5. Mme C... soutient pour la première fois en appel que la décision d'exclusion définitive est intervenue au terme d'une procédure irrégulière en méconnaissance des droits de la défense dans la mesure où le courrier de convocation au conseil pédagogique daté du 21 septembre 2017 ne faisait aucune référence à l'objet de la réunion, hormis le fait que sa situation y serait examinée, ni aux suites qui pourraient y être données.

6. Le courrier du 21 septembre 2017 convoquant Mme C... à la séance du conseil pédagogique du jeudi 5 octobre 2017 l'informait que sa situation serait présentée au conseil pédagogique à la suite de sa demande de réintégration et du rapport de stage élaboré à son encontre le mardi 28 juillet 2016. Il mentionnait que son dossier serait examiné en application de l'arrêté du 21 avril 2017 modifié et précisait qu'elle pourrait être assistée d'une personne de son choix. A ce courrier était joint le dossier scolaire de l'intéressée. Il ressort du procès-verbal de cette séance que le conseil pédagogique a été consulté pour avis, d'une part, sur la poursuite de la formation de Mme C... ou sur son exclusion compte tenu de la mesure de suspension dont elle avait fait l'objet le 28 juillet 2016 et, d'autre part, sur les modalités de reprise de sa formation interrompue à sa demande. Il ne ressort pas des pièces du dossier, et notamment pas de ce courrier du 21 septembre 2017 ni de ce procès-verbal, que Mme C... ait été informée, préalablement à la décision d'exclusion définitive de la formation, de la mesure envisagée ou de la nature des mesures pouvant être prises après avis du conseil pédagogique. Dans les circonstances particulières de l'espèce, et dès lors notamment que le conseil pédagogique était saisi à la fois des modalités de sa réintégration de droit et des suites de la mesure de suspension et alors même qu'elle avait connaissance des manquements qui lui étaient reprochés, Mme C... est fondée à soutenir que la mesure d'exclusion définitive de la formation, prise en considération de la personne, ne pouvait intervenir sans qu'elle ait été préalablement informée qu'une telle mesure était susceptible d'être prise à son encontre et qu'elle a été privée d'une garantie.

7. Il résulte de tout ce qui précède, et sans qu'il soit besoin de se prononcer sur les autres moyens de la requête, que Mme C... est fondée à soutenir que c'est à tort que, par le jugement attaqué, le Tribunal administratif de Paris a rejeté sa demande.

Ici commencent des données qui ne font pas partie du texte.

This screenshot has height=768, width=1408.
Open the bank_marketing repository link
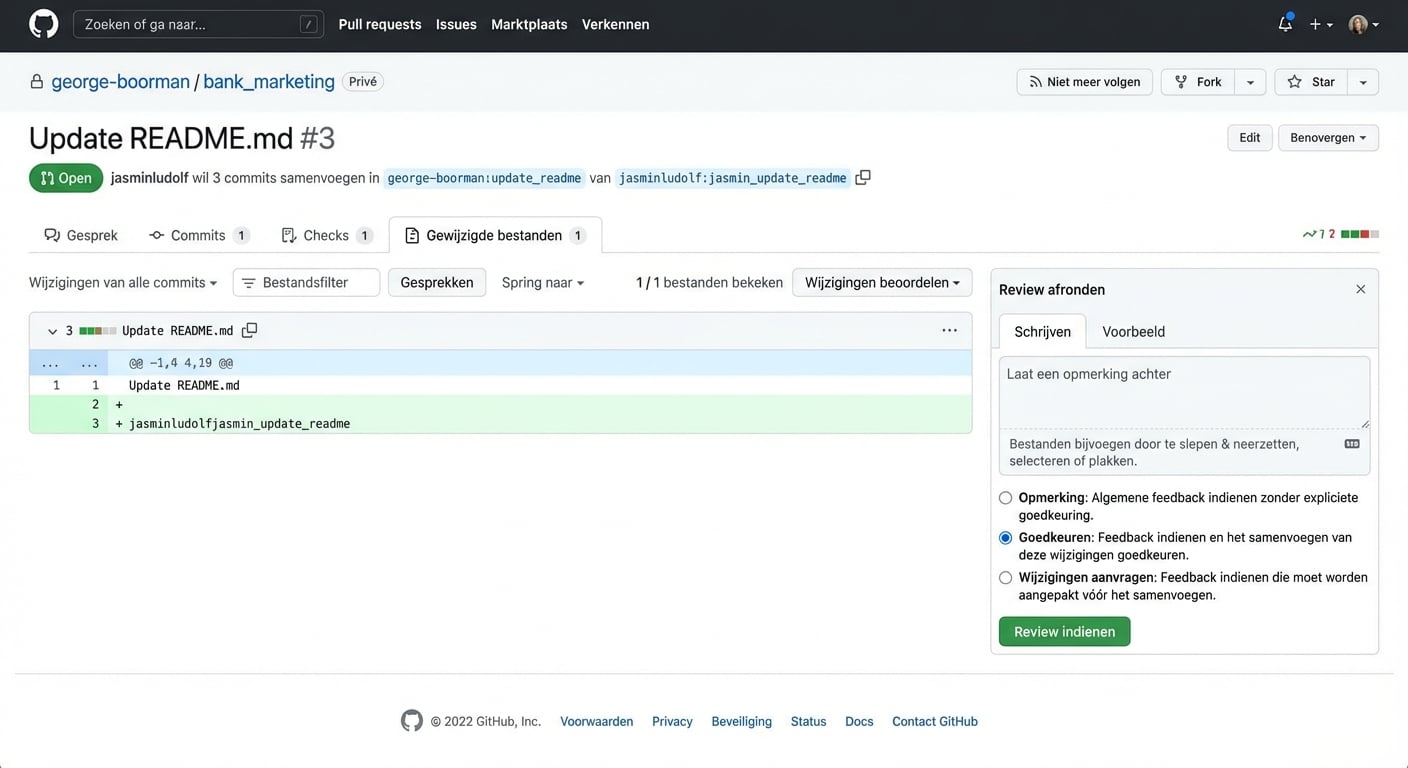[x=268, y=82]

Sur les frais liés au litige :

8. Mme C... a obtenu le bénéfice de l'aide juridictionnelle totale par décision du 9 septembre 2019. Par suite, son avocat peut se prévaloir des dispositions des articles L. 761-1 du code de justice administrative et 37 de la loi du 10 juillet 1991. Il y a lieu, dans les circonstances de l'espèce, et sous réserve que Me B..., avocat de Mme C..., renonce à percevoir la somme correspondant à la part contributive de l'Etat, de mettre à la charge de l'Assistance Publique - Hôpitaux de Paris le versement à Me B... de la somme de 1 500 euros. Les dispositions de l'article L. 761-1 du code de justice administrative font obstacle à ce que soit mis à la charge de Mme C..., qui n'est pas, dans la présente instance, la partie perdante, le versement de la somme que l'Assistance Publique - Hôpitaux de Paris demande au titre des frais exposés par elle et non compris dans les dépens.

DECIDE :

Article 1er : Le jugement n° 1719431/1-2 du Tribunal administratif de Paris du 4 juin 2019 est annulé.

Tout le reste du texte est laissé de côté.